I pulled back, then hesitated. Michael dropped his hands from my back. There was a soft smile on his face, a look of wonderment in his eyes. This was Michael without layers. This was Michael and me—and Dean was standing in the doorway.
“Dean.” I forced myself not to scramble backward, not to lean away from Michae
l in any way. I wouldn’t do that to him. The kiss might have started as a distraction, he might have taken advantage of the moment, but I’d kissed him back, and I wasn’t going to turn around and make him feel like nothing just because Dean was standing in the doorway and there was something there between him and me, too.
Michael had never made any secret of the fact that he was pursuing me.

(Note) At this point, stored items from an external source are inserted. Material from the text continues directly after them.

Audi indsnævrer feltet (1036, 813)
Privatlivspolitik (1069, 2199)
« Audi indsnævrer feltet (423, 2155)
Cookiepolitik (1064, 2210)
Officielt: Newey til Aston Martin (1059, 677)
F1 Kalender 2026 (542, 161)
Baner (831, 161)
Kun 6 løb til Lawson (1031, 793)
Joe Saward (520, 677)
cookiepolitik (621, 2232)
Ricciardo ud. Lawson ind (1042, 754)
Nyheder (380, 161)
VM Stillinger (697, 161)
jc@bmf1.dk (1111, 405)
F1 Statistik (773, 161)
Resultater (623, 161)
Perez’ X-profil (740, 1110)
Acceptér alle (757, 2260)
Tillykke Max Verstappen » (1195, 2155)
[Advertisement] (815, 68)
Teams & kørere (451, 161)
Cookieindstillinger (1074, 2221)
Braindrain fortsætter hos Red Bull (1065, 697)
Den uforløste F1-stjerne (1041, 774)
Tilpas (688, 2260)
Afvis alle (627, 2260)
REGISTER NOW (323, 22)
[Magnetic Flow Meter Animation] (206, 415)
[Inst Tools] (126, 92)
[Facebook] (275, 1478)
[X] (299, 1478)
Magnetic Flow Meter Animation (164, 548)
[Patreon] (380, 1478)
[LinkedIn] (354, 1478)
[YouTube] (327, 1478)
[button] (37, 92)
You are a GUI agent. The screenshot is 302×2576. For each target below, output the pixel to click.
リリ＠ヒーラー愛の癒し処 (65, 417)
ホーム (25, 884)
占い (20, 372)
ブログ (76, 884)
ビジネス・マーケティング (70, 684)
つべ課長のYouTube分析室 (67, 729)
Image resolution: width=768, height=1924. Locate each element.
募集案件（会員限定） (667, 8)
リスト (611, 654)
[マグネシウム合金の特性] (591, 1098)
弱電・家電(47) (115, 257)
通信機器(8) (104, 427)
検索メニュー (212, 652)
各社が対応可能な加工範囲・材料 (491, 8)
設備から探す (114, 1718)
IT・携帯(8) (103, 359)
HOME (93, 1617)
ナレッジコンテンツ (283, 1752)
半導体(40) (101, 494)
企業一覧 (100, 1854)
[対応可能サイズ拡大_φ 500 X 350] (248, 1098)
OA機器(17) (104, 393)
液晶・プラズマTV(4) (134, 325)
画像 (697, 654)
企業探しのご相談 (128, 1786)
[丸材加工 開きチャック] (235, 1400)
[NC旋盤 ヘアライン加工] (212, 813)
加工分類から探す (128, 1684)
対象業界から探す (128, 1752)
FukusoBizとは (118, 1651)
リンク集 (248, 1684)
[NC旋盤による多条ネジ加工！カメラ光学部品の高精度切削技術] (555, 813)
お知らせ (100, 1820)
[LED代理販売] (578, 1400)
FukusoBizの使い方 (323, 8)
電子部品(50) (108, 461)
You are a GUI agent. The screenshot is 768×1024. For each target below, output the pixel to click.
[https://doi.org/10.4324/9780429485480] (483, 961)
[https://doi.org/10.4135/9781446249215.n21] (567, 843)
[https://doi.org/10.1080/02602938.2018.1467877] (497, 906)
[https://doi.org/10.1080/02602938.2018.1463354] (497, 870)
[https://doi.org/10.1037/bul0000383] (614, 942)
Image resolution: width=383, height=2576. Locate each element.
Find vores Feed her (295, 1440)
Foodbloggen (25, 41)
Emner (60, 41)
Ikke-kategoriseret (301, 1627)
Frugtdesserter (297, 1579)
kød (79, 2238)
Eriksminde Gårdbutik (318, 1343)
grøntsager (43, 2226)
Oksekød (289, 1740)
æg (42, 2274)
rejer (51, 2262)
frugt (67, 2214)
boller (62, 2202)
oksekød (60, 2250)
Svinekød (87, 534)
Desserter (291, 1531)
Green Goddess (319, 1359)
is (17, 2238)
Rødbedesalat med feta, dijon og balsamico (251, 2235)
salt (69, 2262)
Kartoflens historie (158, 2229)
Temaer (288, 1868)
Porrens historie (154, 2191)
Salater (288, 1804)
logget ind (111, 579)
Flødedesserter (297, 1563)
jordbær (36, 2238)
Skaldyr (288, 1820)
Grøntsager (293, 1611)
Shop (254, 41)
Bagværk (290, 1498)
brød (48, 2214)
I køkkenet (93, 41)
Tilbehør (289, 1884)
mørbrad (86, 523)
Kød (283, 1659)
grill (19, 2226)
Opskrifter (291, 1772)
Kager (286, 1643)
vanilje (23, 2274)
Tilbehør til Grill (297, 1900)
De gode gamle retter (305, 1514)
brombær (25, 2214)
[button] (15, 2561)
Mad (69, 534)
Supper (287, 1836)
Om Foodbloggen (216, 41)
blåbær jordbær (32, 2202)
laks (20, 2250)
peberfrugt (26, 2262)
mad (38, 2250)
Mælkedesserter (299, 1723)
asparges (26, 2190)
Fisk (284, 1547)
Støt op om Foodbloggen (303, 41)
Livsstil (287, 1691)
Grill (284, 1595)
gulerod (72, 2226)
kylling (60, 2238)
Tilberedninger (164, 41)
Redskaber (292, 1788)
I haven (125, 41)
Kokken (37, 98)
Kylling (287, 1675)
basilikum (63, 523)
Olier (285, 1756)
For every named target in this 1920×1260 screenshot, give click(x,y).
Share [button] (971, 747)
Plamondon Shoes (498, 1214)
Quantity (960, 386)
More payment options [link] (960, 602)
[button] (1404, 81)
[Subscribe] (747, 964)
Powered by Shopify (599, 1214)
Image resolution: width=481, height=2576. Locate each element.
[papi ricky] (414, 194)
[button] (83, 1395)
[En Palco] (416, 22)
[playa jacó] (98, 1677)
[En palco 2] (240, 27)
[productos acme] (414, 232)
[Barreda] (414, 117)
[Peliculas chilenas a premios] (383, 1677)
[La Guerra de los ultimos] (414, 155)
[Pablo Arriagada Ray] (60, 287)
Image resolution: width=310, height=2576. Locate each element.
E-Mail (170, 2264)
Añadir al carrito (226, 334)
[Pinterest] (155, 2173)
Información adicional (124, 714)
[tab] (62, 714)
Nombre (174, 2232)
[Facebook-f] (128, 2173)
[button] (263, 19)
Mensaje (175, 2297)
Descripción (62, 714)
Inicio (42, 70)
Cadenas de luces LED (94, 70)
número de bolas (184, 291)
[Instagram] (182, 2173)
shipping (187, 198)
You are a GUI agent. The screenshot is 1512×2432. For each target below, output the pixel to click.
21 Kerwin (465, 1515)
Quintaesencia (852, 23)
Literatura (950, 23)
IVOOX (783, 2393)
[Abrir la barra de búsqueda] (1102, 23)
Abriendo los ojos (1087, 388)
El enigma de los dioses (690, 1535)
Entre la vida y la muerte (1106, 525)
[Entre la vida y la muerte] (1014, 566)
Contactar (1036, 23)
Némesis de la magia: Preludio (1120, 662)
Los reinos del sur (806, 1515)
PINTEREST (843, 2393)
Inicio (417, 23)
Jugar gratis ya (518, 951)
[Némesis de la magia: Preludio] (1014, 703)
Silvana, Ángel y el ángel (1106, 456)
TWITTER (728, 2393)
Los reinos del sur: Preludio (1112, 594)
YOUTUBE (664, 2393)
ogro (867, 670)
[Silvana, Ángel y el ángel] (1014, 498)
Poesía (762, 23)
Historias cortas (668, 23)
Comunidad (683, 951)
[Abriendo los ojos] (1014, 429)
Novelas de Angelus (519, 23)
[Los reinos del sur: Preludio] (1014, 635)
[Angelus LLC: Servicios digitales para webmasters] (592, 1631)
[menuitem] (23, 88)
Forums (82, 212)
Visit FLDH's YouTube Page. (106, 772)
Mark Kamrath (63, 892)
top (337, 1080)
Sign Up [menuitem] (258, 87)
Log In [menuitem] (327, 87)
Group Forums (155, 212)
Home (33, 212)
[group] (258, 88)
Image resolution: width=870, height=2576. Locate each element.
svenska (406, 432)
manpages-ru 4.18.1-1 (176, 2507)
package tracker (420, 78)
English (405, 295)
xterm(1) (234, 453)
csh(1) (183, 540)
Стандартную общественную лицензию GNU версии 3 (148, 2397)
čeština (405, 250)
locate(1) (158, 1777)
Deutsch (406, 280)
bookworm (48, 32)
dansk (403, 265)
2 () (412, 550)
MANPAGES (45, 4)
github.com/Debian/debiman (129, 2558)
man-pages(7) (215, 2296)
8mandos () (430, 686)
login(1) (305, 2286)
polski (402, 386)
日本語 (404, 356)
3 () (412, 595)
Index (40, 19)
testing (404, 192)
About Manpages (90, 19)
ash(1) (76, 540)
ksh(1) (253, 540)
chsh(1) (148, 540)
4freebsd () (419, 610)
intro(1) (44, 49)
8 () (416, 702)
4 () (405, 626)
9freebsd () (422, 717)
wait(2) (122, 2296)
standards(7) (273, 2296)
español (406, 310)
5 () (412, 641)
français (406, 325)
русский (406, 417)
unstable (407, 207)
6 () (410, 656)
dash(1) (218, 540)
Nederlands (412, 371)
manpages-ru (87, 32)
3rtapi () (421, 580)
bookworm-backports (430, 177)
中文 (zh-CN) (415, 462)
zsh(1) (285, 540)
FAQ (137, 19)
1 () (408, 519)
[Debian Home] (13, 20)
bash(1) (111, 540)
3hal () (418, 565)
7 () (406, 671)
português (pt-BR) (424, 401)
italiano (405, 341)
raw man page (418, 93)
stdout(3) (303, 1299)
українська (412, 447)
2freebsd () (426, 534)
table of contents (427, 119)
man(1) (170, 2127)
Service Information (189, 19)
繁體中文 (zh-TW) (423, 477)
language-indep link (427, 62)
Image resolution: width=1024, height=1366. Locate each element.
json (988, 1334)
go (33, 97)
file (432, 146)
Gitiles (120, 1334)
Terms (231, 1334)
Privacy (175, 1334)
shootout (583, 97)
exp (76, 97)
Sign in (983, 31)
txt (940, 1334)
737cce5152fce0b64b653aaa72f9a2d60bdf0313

Dean had fought any attraction he felt for me every step of the way.
“We need to talk,” Dean said.
“Whatever you have to say,” Michael drawled, “you can say in front of me.”
I gave Michael a look.
“Whatever you have to say, you can say in front of me, unless Cassie wishes to speak to you privately, in which case I completely respect her right to do so,” Michael corrected himself.
“No,” Dean said. “Stay. It’s fine.”
He didn’t sound fine—and if I was picking up on that, I didn’t want to know how easy it was for Michael to see what Dean was feeling.
“I brought you this,” Dean said, holding out a file. At first, I thought it was the case file for our UNSUB, but then I saw the label on the file. LORELAI HOBBES.
“My mother’s file?”
“Locke snuck me a copy,” Dean said. “She thought there might be something here, and she was right. The attack on your mother was poorly planned. It was emotional. It was messy. And what we saw today—”
“Wasn’t any of those things,” I finished. Dean had just put into words the feeling I’d been on the verge of explaining to Michael. A killer could grow and change, their MO could develop, but the emotions, the rage, the titillation—that didn’t just go away. Whoever had attacked my mom would have been too overwhelmed by adrenaline to commit the minutiae of the scene to memory.
The person responsible for the blood in my mother’s dressing room five years ago wouldn’t have been able to reenact her murder so coldly today.
This wasn’t about reliving a kill.
“Even if I’m evolving,” Dean said, “even if I’ve gotten good at what I do—seeing you, Cassie, seeing your mother in you, I’d be frenzied.” Dean slipped a picture of my mother’s crime scene out of the folder. Then he laid a second picture down next to it, of the scene today. Looking at the two photos side by side, I accepted what my gut was telling me, what Dean was telling me.